## TASK REQUIREMENTS:
Please return the lines of the data that contain "Open".

## EXTRACTED INFORMATION:
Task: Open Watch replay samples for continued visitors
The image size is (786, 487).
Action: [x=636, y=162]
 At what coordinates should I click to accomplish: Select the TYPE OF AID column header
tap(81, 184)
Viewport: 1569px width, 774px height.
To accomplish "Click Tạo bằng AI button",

...

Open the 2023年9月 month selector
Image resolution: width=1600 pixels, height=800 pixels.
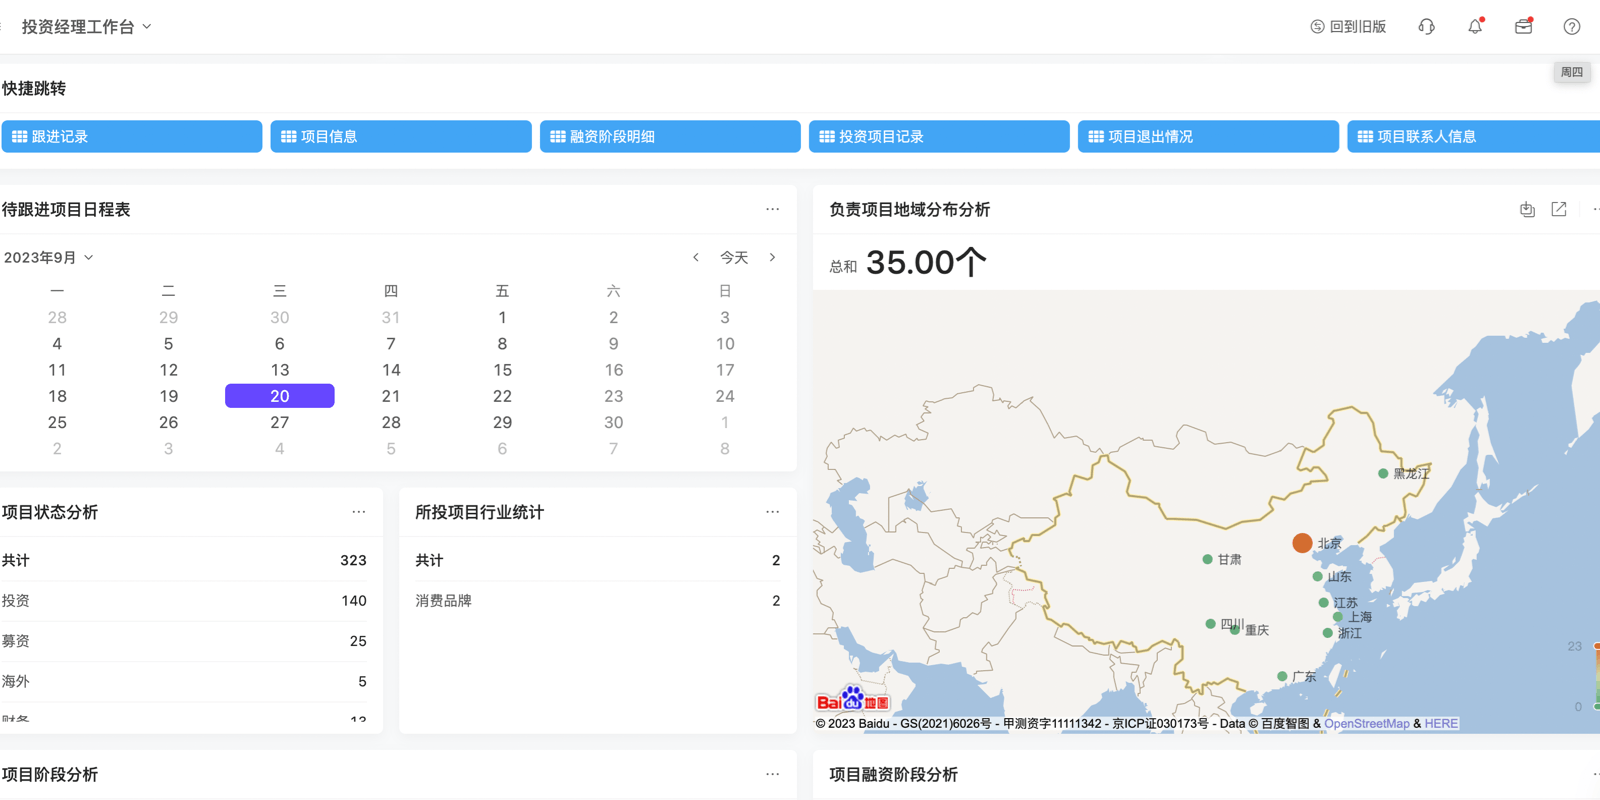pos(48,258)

## REPLY TO THE EXERCISE:
Task: Open Watch replay samples for continued visitors
Open the 2023年9月 month selector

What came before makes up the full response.